Sulla scorta del nuovo riferimento normativo, “il giudice, anche in sede di giudizio di appello, valutata la natura della causa, lo stato dell’istruzione e il comportamento delle parti, può disporre l’esperimento del procedimento di mediazione; in tal caso, l’esperimento del procedimento di mediazione è condizione di procedibilità della domanda giudiziale anche in sede di appello”. Il provvedimento è adottato “prima dell’udienza di precisazione delle conclusioni ovvero, quando tale udienza non è prevista prima della discussione della causa”. Il giudice fissa la successiva udienza dopo la scadenza del termine di cui all’articolo 6 (tre mesi) e, “quando la mediazione non è già stata avviata, assegna contestualmente alle parti il termine di quindici giorni per la presentazione della domanda di mediazione”.

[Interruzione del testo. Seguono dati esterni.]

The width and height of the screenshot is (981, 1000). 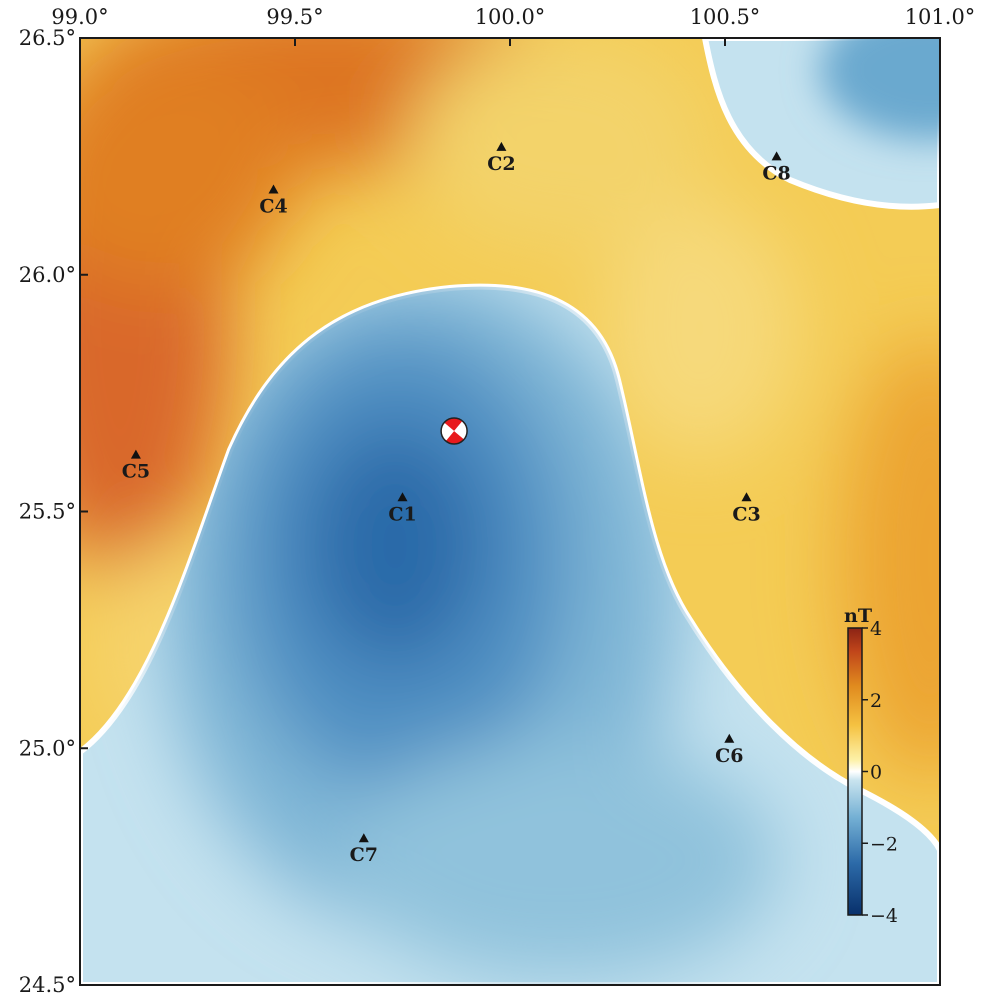 What do you see at coordinates (940, 17) in the screenshot?
I see `lon-tick-label: 101.0°` at bounding box center [940, 17].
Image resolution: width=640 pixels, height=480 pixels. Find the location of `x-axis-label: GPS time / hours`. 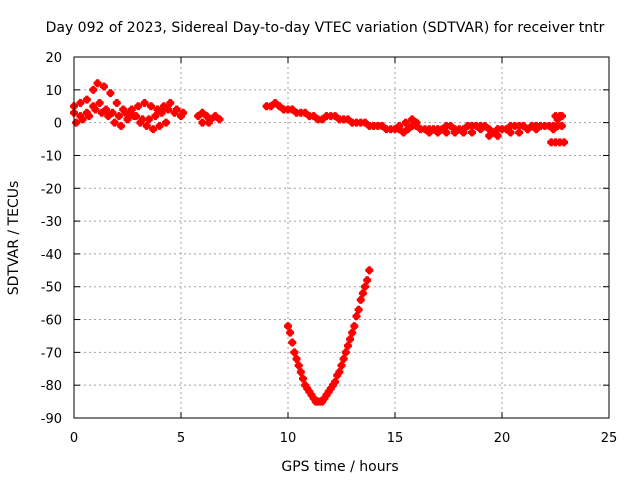

x-axis-label: GPS time / hours is located at coordinates (340, 467).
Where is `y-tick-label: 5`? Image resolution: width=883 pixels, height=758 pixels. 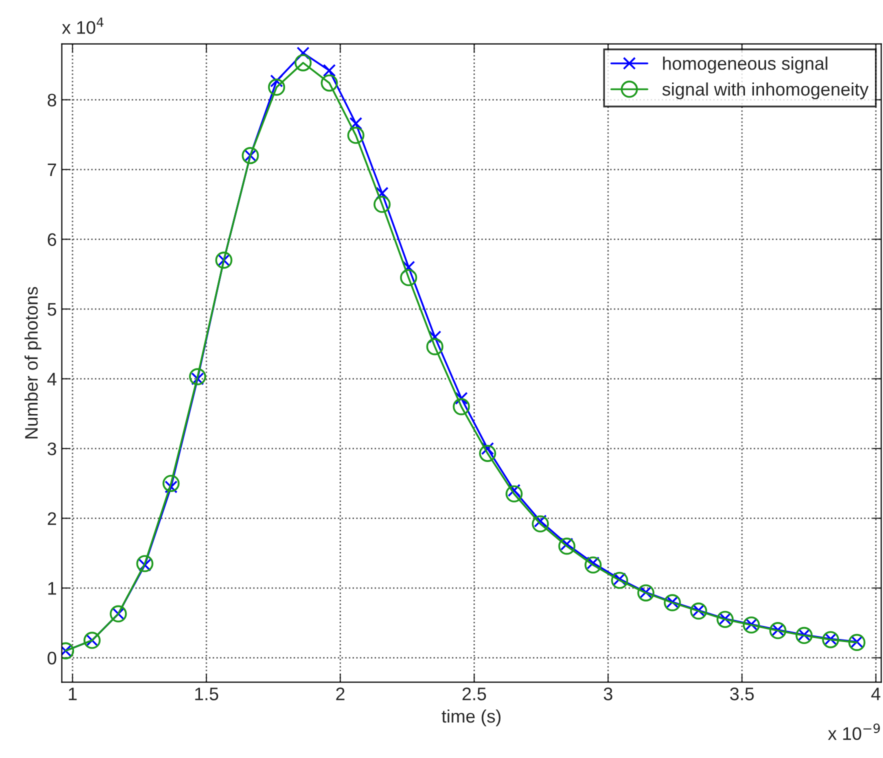
y-tick-label: 5 is located at coordinates (52, 310).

Operando in tale logica normativa, il Legislatore ha inteso perseguire due diverse finalità, assumenti, entrambe, una valenza socio-giuridica di notevole rilevanza, essendo, la prima, volta allo snellimento processuale tramite l’adozione di un semplice strumento deflattivo del contenzioso e, contestualmente, volto alla “pacificazione” delle parti al di fuori dell’ambito di un contenzioso che, qualora protratto, tende inevitabilmente all’esasperazione del conflitto.

Pertanto si può pacificamente asserire che il procedimento di mediazione civile, esperito da un Organismo altamente qualificato, giuridicamente riconosciuto, logisticamente dotato di professionisti idoneamente formati, può assumere alta rilevanza nei procedimenti civili, configurandosi quale valido strumento per il Magistrato che, ravvisandone la possibilità e/o l’opportunità, ritenga il conflitto componibile in una sede svincolata dai rigidi legami procedurali e, operando in un’ottica di economia processuale, si proponga come “fautore di pace” mediante l’impiego di un Organo suo “ausiliario”.